→ Aim of the exercise
Copy the records verbatim from the start through the line containing "should pyautogui.click(x=568, y=628).", including that line.

→ Stored data
□ □ □ □ □

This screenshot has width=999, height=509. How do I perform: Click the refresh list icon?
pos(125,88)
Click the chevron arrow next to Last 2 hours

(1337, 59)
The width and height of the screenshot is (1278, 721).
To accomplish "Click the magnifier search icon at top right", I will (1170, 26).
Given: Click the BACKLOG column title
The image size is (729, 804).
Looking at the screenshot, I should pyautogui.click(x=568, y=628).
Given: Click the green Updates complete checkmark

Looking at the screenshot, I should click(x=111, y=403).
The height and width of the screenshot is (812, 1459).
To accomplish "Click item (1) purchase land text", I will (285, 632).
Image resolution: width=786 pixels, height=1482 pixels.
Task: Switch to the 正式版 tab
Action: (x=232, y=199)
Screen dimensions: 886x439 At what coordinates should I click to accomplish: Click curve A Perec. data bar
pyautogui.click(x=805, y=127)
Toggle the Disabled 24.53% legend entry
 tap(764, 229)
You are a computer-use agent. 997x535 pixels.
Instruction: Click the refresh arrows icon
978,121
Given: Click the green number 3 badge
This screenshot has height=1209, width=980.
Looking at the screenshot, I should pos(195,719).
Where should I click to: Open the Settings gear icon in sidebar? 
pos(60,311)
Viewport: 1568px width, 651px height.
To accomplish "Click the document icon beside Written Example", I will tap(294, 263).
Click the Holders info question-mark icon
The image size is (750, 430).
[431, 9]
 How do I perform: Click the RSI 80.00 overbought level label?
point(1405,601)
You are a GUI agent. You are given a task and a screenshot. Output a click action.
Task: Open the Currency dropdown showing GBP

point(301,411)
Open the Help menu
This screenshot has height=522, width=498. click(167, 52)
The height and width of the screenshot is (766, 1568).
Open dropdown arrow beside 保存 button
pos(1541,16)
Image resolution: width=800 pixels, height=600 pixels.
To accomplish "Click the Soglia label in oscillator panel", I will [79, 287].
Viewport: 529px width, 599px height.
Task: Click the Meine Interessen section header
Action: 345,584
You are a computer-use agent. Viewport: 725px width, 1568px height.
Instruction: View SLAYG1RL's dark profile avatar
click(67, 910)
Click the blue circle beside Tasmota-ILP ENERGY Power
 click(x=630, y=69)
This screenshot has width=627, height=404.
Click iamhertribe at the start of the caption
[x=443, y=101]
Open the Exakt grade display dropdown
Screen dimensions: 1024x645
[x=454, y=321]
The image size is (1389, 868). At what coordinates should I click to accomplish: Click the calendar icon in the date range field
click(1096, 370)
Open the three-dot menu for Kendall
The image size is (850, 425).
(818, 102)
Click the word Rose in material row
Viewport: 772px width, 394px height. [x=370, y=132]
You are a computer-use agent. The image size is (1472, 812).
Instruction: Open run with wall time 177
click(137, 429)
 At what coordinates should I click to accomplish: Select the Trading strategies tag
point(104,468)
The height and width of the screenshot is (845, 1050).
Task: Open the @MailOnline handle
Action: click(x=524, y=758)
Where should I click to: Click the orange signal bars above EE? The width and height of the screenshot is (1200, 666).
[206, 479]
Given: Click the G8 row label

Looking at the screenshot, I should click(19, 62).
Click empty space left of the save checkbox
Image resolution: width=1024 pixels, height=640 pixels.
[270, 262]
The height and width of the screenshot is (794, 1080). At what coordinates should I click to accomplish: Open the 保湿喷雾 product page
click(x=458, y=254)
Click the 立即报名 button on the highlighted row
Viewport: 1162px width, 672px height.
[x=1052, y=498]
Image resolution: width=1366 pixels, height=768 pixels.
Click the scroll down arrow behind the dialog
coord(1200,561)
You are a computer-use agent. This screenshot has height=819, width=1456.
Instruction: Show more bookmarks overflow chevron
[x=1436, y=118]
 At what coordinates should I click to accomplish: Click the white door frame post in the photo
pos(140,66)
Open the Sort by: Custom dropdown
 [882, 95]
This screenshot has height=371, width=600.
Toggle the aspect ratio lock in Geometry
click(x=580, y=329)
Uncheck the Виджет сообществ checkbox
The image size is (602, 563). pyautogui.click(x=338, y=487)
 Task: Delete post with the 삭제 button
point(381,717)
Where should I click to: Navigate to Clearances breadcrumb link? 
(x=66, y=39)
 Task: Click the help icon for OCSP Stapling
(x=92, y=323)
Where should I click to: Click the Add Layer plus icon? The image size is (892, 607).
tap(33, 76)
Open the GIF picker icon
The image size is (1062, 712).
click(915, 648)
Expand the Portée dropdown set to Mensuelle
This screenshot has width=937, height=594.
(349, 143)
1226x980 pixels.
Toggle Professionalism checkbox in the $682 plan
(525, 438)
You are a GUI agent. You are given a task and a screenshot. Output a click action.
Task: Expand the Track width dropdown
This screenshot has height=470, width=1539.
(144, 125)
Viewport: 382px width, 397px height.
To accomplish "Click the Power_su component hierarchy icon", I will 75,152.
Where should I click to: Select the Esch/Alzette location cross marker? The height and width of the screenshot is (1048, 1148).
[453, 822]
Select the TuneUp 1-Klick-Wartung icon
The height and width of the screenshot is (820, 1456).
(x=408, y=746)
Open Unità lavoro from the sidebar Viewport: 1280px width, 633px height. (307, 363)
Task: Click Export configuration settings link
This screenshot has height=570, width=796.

□ □ □ □ □

→ Reply
This screenshot has width=999, height=509. How do I perform: Click the refresh list icon?
pos(125,88)
Click the chevron arrow next to Last 2 hours

(1337, 59)
The width and height of the screenshot is (1278, 721).
To accomplish "Click the magnifier search icon at top right", I will (1170, 26).
Given: Click the BACKLOG column title
The image size is (729, 804).
Looking at the screenshot, I should pyautogui.click(x=568, y=628).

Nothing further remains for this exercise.